● STUDY MATERIAL
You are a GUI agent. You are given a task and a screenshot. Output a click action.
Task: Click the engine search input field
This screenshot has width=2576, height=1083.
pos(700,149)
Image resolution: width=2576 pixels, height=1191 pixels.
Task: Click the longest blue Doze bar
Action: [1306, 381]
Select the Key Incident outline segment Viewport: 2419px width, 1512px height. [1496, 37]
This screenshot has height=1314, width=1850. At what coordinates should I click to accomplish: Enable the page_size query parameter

● DIRECTIONS FOR THIS TASK
Transcribe the whole listing word for word.

● EXERCISE OUTPUT
You are a GUI agent. You are given a task and a screenshot. Output a click action.
Task: Click the engine search input field
This screenshot has width=2576, height=1083.
pos(700,149)
Image resolution: width=2576 pixels, height=1191 pixels.
Task: Click the longest blue Doze bar
Action: [1306, 381]
Select the Key Incident outline segment Viewport: 2419px width, 1512px height. [1496, 37]
This screenshot has height=1314, width=1850. At what coordinates should I click to accomplish: Enable the page_size query parameter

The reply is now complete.